* _QUOTED TEXT_:
________
History of Harbor Island

Harbor Island sits in the southwest corner of Elliott Bay, within the traditional territory of the Duwamish people. Non-Native settlers began developing the city of Seattle on the east side of the bay in 1852. In 1900 the Seattle General Construction Co. obtained a permit to fill the tide flats at the mouth of the Duwamish River, and the Puget Sound Bridge and Dredging Co. landed a contract to build what became known as Harbor Island. Construction involved dumping into the bay some 24 million cubic yards of soil that was removed during grading of Seattle’s hills and dredging of the river’s tidal flats. When the job was completed in 1909, the result was the largest artificial island in the world. Harbor Island comprised approximately 350 acres and was ideally located for building and repairing ships. Puget Sound Bridge and Dredging created Associated Shipyards there, and in 1918, two-year-old Todd Shipyards added a repair yard operated by newly formed Todd Dry Docks. By then World War I-related activity was well underway. Seattle shipyards delivered 57 steel ships and 17 wood ones in that year alone.

After the war ended in November 1918, many military contracts were canceled and consequently some shipyards closed. The ones still operating shifted their emphasis from shipbuilding to maintenance and repair. Todd closed its shipbuilding yard in Tacoma in 1925, making the Harbor Island repair yard the company’s only such facility on the West Coast. It handled heavy repair and reconstruction jobs, along with cleaning, painting, and routine maintenance. Its large drydock was one of the few in the Pacific Northwest capable of lifting and working on standard combination liners, so-called 535’s.
________
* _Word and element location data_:
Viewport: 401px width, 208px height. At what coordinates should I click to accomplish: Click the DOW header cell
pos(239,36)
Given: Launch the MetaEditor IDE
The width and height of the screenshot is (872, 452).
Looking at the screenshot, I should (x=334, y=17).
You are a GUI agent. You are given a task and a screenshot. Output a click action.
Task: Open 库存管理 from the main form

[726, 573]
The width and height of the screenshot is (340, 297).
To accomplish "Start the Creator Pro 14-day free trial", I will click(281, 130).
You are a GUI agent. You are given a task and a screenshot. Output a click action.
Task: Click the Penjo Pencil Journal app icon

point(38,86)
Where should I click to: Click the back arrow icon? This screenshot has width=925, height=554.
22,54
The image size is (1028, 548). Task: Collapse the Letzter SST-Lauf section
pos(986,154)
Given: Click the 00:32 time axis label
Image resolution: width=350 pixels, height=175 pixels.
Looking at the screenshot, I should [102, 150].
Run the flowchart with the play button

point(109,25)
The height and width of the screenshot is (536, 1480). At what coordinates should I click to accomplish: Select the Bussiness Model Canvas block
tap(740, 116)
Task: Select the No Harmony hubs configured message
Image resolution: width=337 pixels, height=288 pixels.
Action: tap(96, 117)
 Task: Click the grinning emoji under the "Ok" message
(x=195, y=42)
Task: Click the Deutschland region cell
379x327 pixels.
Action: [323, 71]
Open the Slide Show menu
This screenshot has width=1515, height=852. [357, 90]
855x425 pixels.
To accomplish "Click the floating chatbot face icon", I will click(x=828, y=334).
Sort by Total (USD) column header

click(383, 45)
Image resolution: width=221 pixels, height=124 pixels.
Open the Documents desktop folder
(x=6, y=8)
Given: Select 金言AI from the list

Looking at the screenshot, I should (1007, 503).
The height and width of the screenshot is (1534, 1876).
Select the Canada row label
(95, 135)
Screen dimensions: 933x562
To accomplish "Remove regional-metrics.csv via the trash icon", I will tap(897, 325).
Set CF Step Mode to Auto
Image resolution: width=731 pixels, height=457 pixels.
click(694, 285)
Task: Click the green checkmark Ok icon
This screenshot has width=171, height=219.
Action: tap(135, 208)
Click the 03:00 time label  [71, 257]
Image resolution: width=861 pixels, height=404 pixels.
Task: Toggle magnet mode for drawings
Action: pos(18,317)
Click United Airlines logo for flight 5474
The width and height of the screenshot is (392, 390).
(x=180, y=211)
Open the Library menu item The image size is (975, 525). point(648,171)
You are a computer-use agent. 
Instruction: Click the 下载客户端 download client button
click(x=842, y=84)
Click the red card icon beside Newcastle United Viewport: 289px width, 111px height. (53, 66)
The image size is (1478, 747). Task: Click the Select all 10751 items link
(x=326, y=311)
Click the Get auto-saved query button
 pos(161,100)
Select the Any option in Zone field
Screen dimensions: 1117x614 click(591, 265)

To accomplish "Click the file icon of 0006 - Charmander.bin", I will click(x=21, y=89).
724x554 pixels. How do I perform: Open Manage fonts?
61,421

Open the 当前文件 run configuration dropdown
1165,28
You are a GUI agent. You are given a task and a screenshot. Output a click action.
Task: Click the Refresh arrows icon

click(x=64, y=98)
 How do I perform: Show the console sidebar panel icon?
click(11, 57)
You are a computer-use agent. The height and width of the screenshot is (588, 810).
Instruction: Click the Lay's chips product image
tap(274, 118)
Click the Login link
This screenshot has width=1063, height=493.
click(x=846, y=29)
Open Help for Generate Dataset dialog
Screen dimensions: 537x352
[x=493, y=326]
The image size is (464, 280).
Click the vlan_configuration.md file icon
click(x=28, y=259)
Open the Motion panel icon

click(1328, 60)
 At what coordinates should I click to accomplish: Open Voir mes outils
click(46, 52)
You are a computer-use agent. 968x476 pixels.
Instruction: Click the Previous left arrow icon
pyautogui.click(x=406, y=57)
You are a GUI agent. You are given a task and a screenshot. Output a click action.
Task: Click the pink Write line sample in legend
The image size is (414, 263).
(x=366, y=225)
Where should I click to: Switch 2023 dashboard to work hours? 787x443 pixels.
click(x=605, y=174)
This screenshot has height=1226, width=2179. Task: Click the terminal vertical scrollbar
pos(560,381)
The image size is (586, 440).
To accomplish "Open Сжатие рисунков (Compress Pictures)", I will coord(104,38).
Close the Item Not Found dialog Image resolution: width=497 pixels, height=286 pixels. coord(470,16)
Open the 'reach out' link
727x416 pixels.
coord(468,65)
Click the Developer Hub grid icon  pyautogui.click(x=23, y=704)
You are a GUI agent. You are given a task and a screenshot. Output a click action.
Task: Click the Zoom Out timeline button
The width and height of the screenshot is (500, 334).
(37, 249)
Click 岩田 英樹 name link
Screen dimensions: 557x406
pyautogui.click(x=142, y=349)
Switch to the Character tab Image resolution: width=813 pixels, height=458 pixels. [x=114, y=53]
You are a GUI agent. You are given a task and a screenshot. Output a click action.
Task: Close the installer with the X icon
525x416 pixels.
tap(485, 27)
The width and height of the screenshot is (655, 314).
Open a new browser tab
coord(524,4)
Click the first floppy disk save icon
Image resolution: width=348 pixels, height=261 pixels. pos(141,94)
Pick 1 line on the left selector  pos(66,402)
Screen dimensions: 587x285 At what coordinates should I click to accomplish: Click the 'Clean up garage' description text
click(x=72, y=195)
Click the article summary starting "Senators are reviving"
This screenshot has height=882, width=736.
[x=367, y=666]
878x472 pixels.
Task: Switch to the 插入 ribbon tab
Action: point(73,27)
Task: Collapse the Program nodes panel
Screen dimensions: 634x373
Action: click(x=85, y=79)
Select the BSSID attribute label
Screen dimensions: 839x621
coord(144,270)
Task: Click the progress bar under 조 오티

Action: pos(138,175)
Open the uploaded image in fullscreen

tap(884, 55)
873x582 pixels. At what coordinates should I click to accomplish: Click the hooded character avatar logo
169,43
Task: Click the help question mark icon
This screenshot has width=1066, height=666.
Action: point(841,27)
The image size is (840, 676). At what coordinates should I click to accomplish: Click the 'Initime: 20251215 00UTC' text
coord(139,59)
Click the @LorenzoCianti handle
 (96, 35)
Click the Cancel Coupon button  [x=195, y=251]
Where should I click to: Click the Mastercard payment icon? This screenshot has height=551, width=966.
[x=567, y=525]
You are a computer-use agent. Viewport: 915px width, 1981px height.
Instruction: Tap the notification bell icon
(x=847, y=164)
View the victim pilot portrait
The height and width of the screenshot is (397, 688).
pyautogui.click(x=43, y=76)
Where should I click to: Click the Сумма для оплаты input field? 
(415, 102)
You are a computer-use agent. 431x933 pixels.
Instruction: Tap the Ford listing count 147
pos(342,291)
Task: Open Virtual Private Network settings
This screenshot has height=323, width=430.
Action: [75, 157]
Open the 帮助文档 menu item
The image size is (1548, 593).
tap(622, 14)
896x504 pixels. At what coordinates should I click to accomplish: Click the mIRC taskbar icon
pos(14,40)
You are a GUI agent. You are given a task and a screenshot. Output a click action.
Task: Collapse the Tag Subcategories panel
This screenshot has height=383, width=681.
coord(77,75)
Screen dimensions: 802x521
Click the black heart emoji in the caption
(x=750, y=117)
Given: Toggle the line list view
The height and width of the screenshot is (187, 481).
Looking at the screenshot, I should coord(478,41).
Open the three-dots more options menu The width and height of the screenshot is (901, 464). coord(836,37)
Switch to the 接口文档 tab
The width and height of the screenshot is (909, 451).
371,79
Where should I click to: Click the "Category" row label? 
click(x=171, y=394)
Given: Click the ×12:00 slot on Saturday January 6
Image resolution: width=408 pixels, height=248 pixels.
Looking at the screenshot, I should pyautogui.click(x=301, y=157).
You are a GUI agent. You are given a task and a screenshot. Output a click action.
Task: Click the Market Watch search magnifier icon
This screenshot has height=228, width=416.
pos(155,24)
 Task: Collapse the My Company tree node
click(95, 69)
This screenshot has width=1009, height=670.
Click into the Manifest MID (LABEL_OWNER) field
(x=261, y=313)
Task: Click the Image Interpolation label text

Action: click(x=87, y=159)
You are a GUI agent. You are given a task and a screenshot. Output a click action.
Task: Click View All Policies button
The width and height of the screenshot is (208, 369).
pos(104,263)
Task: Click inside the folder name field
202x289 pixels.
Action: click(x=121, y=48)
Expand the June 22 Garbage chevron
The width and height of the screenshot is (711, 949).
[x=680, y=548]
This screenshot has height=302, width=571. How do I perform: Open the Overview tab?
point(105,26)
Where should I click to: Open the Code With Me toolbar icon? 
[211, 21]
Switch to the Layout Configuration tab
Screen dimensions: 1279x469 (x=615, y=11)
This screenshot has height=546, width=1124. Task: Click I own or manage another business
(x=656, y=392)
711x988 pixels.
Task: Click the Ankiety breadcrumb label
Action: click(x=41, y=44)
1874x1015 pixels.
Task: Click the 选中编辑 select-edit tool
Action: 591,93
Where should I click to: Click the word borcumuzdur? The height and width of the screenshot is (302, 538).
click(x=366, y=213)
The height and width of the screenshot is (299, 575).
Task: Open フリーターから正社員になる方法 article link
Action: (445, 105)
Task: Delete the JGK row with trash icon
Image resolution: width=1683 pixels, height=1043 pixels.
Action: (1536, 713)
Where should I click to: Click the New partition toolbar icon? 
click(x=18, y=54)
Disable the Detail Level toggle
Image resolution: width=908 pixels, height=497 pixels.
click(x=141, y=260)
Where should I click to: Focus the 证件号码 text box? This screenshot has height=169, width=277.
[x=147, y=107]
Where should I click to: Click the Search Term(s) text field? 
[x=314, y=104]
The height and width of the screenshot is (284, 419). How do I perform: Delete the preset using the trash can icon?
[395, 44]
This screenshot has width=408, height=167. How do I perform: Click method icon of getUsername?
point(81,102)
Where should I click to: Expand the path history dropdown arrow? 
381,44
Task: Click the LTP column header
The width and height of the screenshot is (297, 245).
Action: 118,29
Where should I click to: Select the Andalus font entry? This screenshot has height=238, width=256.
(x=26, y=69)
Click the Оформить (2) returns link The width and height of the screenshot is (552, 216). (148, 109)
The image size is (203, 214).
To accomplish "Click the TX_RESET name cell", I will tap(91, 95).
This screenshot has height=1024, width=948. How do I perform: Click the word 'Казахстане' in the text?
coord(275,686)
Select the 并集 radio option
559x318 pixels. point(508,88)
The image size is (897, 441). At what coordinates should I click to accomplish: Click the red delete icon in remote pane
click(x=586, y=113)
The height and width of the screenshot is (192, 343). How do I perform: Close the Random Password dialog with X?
________
* _TASK LIST_:
[a] Using the Harbor Island history, answer each question on its own line:
(i) In what year was the job of building the island completed?
(ii) About how many acres did the island cover?
(iii) In what year did Todd close its shipbuilding yard in Tacoma?
[b] Copy the passage of the Harbor Island history that opens with the words containing "After the war" and closes with "liners, so-called 535’s.".
[c] Carry on the Harbor Island history from its last sentence.
This material has no connection to the history of Harbor Island.

* _RESPONSES FOR EACH TASK_:
[a]
(i) 1909
(ii) About 350 acres
(iii) 1925

[b]
After the war ended in November 1918, many military contracts were canceled and consequently some shipyards closed. The ones still operating shifted their emphasis from shipbuilding to maintenance and repair. Todd closed its shipbuilding yard in Tacoma in 1925, making the Harbor Island repair yard the company’s only such facility on the West Coast. It handled heavy repair and reconstruction jobs, along with cleaning, painting, and routine maintenance. Its large drydock was one of the few in the Pacific Northwest capable of lifting and working on standard combination liners, so-called 535’s.

[c]
World War II Brings Massive Changes

With war threatening to break out again in Europe, it was clear that the U.S. needed to build new shipyards as well as expand existing ones to meet the needs of the Navy, Coast Guard, and Merchant Marines. Harbor Island’s ship work rapidly expanded. The newly incorporated Seattle-Tacoma Shipbuilding Company landed a United States Marine Commission contract for more than $10 million in September 1939 to build five large cargo vessels. The deal meant that as many as 2,000 workers would be hired to reopen Todd Shipyards’ Tacoma facility, where the cargo vessel hulls would be built. To finish constructing the vessels, another 1,000 workers would be needed at Todd Seattle on Harbor Island, roughly doubling the size of that yard’s workforce. Todd Seattle Dry Docks also accepted a $2 million contract from the Navy to convert two former mail liners into transport ships. In 1940, Todd acquired additional property on Harbor Island in order to boost its construction capacity, especially to build destroyers. That new yard was built with $9 million from the Navy.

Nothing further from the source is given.